-- DATA SUPPLIED follows --

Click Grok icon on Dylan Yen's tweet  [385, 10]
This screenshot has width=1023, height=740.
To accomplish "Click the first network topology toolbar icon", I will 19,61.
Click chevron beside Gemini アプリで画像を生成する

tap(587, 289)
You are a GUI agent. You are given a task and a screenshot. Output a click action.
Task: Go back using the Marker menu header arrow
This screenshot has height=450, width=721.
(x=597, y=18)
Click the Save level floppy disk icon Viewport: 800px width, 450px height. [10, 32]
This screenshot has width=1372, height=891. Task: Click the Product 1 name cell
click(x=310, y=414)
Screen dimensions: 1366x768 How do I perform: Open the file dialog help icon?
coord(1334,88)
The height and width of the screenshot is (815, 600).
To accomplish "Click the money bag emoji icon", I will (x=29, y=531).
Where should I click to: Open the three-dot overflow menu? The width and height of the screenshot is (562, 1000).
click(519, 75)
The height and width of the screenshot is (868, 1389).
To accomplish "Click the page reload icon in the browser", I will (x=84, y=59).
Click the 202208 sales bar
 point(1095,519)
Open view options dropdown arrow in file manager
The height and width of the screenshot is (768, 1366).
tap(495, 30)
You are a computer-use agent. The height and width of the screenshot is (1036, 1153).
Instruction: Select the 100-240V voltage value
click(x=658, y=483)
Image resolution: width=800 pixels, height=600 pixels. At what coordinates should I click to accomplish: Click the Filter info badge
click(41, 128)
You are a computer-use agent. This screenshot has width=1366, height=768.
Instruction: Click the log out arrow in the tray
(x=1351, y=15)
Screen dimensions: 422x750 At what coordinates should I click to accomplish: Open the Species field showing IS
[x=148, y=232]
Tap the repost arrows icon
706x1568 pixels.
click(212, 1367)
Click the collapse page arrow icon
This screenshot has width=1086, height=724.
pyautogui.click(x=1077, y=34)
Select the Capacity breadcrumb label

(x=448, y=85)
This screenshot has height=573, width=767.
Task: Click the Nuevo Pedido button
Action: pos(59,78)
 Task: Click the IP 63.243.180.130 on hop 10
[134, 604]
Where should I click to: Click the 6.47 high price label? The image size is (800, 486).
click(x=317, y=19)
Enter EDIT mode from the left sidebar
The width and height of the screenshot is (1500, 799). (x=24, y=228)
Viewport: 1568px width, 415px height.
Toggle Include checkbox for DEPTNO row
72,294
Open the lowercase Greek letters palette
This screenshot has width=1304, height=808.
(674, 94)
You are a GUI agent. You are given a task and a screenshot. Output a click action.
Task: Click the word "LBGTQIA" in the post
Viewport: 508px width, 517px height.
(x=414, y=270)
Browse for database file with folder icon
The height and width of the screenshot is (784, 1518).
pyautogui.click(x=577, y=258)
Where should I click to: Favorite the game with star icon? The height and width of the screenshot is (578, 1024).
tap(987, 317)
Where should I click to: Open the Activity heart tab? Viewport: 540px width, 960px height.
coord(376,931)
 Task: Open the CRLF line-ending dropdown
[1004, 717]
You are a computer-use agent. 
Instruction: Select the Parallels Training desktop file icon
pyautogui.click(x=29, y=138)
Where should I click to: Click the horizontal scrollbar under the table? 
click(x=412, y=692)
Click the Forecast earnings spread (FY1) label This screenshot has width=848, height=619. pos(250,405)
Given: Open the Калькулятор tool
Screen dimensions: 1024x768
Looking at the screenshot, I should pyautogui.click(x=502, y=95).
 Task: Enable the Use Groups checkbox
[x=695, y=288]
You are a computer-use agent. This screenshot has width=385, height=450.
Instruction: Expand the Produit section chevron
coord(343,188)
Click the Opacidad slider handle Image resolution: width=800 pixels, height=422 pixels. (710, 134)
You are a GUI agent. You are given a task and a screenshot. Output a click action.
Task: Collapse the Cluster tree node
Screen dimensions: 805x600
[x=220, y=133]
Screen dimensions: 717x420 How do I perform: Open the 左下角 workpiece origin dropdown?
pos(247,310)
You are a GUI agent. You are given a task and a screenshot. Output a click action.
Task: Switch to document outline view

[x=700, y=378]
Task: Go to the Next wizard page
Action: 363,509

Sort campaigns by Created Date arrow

-- DATA SUPPLIED concluded --

- TO DO
Restate each record above word for word.

- TASK RESULT
Click Grok icon on Dylan Yen's tweet  [385, 10]
This screenshot has width=1023, height=740.
To accomplish "Click the first network topology toolbar icon", I will 19,61.
Click chevron beside Gemini アプリで画像を生成する

tap(587, 289)
You are a GUI agent. You are given a task and a screenshot. Output a click action.
Task: Go back using the Marker menu header arrow
This screenshot has height=450, width=721.
(x=597, y=18)
Click the Save level floppy disk icon Viewport: 800px width, 450px height. [10, 32]
This screenshot has width=1372, height=891. Task: Click the Product 1 name cell
click(x=310, y=414)
Screen dimensions: 1366x768 How do I perform: Open the file dialog help icon?
coord(1334,88)
The height and width of the screenshot is (815, 600).
To accomplish "Click the money bag emoji icon", I will (x=29, y=531).
Where should I click to: Open the three-dot overflow menu? The width and height of the screenshot is (562, 1000).
click(519, 75)
The height and width of the screenshot is (868, 1389).
To accomplish "Click the page reload icon in the browser", I will (x=84, y=59).
Click the 202208 sales bar
 point(1095,519)
Open view options dropdown arrow in file manager
The height and width of the screenshot is (768, 1366).
tap(495, 30)
You are a computer-use agent. The height and width of the screenshot is (1036, 1153).
Instruction: Select the 100-240V voltage value
click(x=658, y=483)
Image resolution: width=800 pixels, height=600 pixels. At what coordinates should I click to accomplish: Click the Filter info badge
click(41, 128)
You are a computer-use agent. This screenshot has width=1366, height=768.
Instruction: Click the log out arrow in the tray
(x=1351, y=15)
Screen dimensions: 422x750 At what coordinates should I click to accomplish: Open the Species field showing IS
[x=148, y=232]
Tap the repost arrows icon
706x1568 pixels.
click(212, 1367)
Click the collapse page arrow icon
This screenshot has width=1086, height=724.
pyautogui.click(x=1077, y=34)
Select the Capacity breadcrumb label

(x=448, y=85)
This screenshot has height=573, width=767.
Task: Click the Nuevo Pedido button
Action: pos(59,78)
 Task: Click the IP 63.243.180.130 on hop 10
[134, 604]
Where should I click to: Click the 6.47 high price label? The image size is (800, 486).
click(x=317, y=19)
Enter EDIT mode from the left sidebar
The width and height of the screenshot is (1500, 799). (x=24, y=228)
Viewport: 1568px width, 415px height.
Toggle Include checkbox for DEPTNO row
72,294
Open the lowercase Greek letters palette
This screenshot has width=1304, height=808.
(674, 94)
You are a GUI agent. You are given a task and a screenshot. Output a click action.
Task: Click the word "LBGTQIA" in the post
Viewport: 508px width, 517px height.
(x=414, y=270)
Browse for database file with folder icon
The height and width of the screenshot is (784, 1518).
pyautogui.click(x=577, y=258)
Where should I click to: Favorite the game with star icon? The height and width of the screenshot is (578, 1024).
tap(987, 317)
Where should I click to: Open the Activity heart tab? Viewport: 540px width, 960px height.
coord(376,931)
 Task: Open the CRLF line-ending dropdown
[1004, 717]
You are a computer-use agent. 
Instruction: Select the Parallels Training desktop file icon
pyautogui.click(x=29, y=138)
Where should I click to: Click the horizontal scrollbar under the table? 
click(x=412, y=692)
Click the Forecast earnings spread (FY1) label This screenshot has width=848, height=619. pos(250,405)
Given: Open the Калькулятор tool
Screen dimensions: 1024x768
Looking at the screenshot, I should pyautogui.click(x=502, y=95).
 Task: Enable the Use Groups checkbox
[x=695, y=288]
You are a computer-use agent. This screenshot has width=385, height=450.
Instruction: Expand the Produit section chevron
coord(343,188)
Click the Opacidad slider handle Image resolution: width=800 pixels, height=422 pixels. (710, 134)
You are a GUI agent. You are given a task and a screenshot. Output a click action.
Task: Collapse the Cluster tree node
Screen dimensions: 805x600
[x=220, y=133]
Screen dimensions: 717x420 How do I perform: Open the 左下角 workpiece origin dropdown?
pos(247,310)
You are a GUI agent. You are given a task and a screenshot. Output a click action.
Task: Switch to document outline view

[x=700, y=378]
Task: Go to the Next wizard page
Action: 363,509

Sort campaigns by Created Date arrow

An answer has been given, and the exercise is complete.